(Items listed in a dataset)

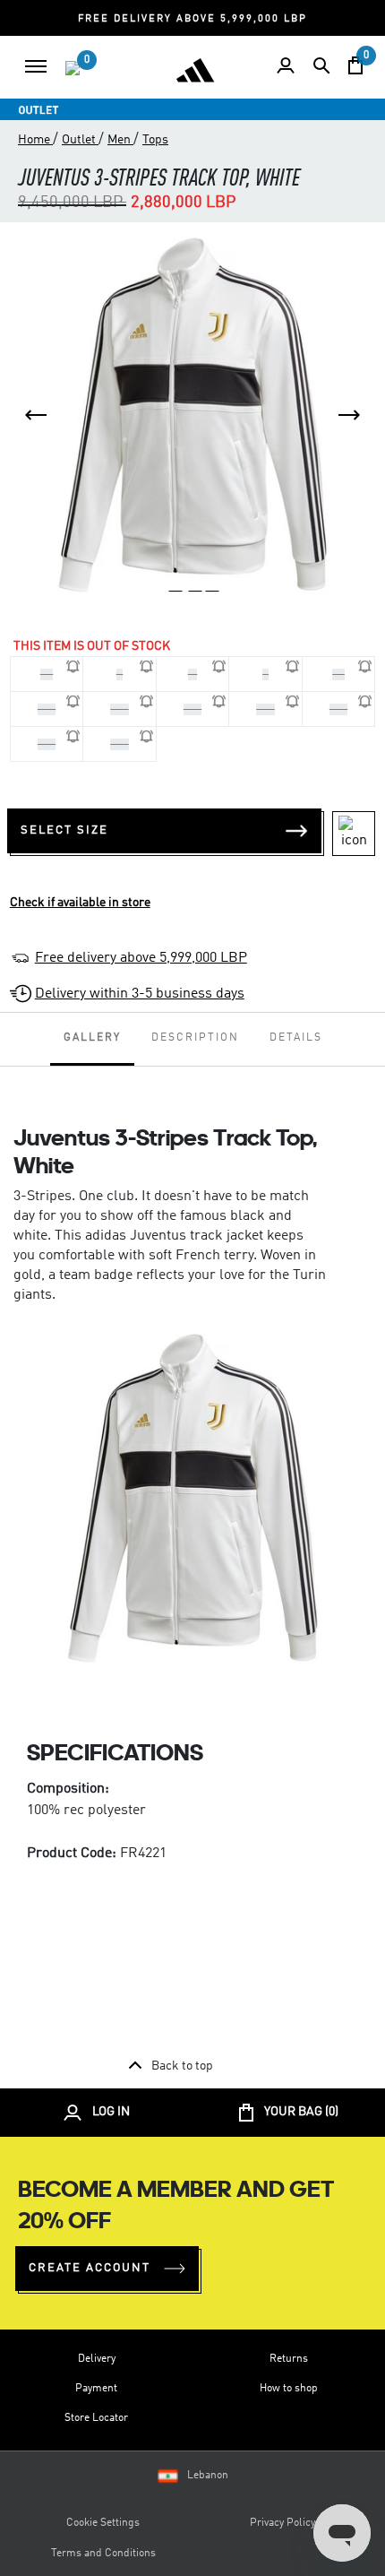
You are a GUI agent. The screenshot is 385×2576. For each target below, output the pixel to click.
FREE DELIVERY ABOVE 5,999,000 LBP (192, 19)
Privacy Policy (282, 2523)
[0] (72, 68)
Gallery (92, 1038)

[Your objective] Retype the records exactly, but skip the pictures.

[Output for this task]
You are a GUI agent. The screenshot is 385×2576. For each target below, output the pixel to click.
FREE DELIVERY ABOVE 5,999,000 LBP (192, 19)
Privacy Policy (282, 2523)
[0] (72, 68)
Gallery (92, 1038)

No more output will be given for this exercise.